NOTES TO CONSOLIDATED FINANCIAL STATEMENTS
(Unaudited)
1. Business and Summary of Significant Accounting Policies
Business Description
Tenable Holdings, Inc. (the “Company,” “we,” "us," or “our”) is a provider of Cyber Exposure solutions, which is a discipline for managing and measuring cybersecurity risk in the digital era. Our enterprise software platform enables broad visibility into an organization’s cyber exposure across the modern attack surface and deep insights that help organizations translate technical data into business insights to understand and reduce their cybersecurity risk.
Basis of Presentation
The accompanying consolidated financial statements include the accounts of Tenable Holdings, Inc. and our wholly owned subsidiaries. All intercompany accounts and transactions have been eliminated in consolidation.
The consolidated financial statements have been prepared in conformity with United States generally accepted accounting principles (“GAAP”) for interim financial information. The consolidated statements are unaudited and should be read in conjunction with the consolidated financial statements and related notes included in our 2018 Annual Report on Form 10-K ("10-K") filed with the Securities and Exchange Commission on March 1, 2019. The consolidated financial statements have been prepared on a basis consistent with the audited annual consolidated financial statements included in the 10-K and, in the opinion of management, include all adjustments of a normal recurring nature necessary to fairly state our financial position, our results of operations, and cash flows.

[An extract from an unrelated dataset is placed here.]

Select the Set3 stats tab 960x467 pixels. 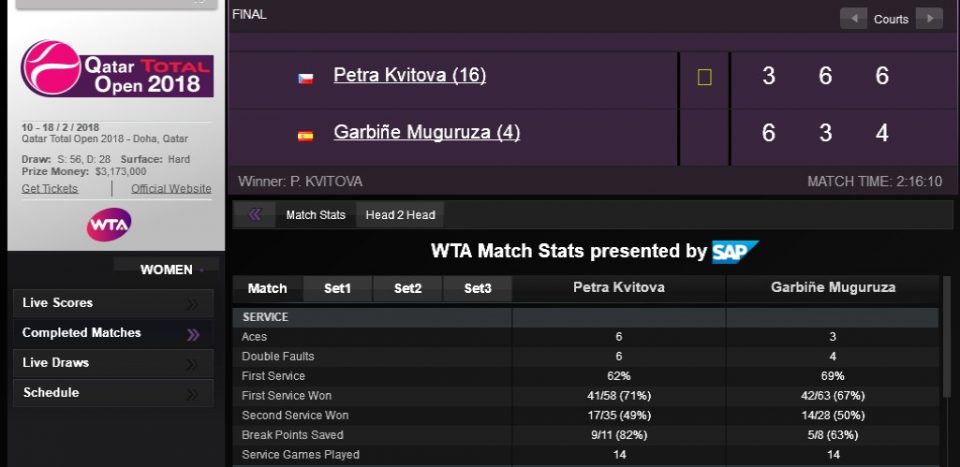[477, 289]
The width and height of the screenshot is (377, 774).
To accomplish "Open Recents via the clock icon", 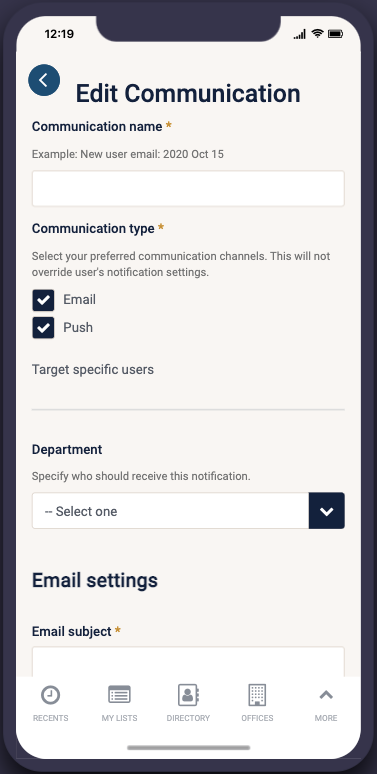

The results for the three months ended March 31, 2019 are not necessarily indicative of the operating results expected for the year ending December 31, 2019 or any other future period.
Initial Public Offering
On July 30, 2018, we completed our initial public offering ("IPO"), in which we issued and sold 12,535,000 shares of common stock at a price to the public of $23.00 per share, including 1,635,000 shares of common stock purchased by our underwriters from the full exercise of their over-allotment option. All of the shares sold in the IPO were sold by the Company. We received net proceeds of $264.6 million after deducting underwriting discounts and commissions and other offering expenses.
Upon the completion of our IPO, all 15,847,500 shares of our Series A Redeemable Convertible Preferred Stock ("Series A") and 39,538,354 shares of our Series B Redeemable Convertible Preferred Stock ("Series B") automatically converted into an aggregate of 55,385,854 shares of our common stock. Our newly adopted Amended and Restated Certificate of Incorporation authorizes a total of 500,000,000 shares of common stock and 10,000,000 shares of preferred stock.
Use of Estimates
The preparation of consolidated financial statements in conformity with GAAP requires management to make estimates and assumptions that affect the amounts reported in the consolidated financial statements and accompanying notes. These estimates include, but are not limited to, the determination of the estimated economic life of perpetual licenses for revenue recognition, the estimated period of benefit for deferred commissions, useful lives of long-lived assets, the valuation of stock-based compensation, including the estimated underlying fair value of our common stock prior to our IPO, the incremental borrowing rate for operating leases, and the valuation of deferred tax assets. We base these estimates on historical experience and on various other assumptions that we believe to be reasonable. Actual results could differ significantly from these estimates.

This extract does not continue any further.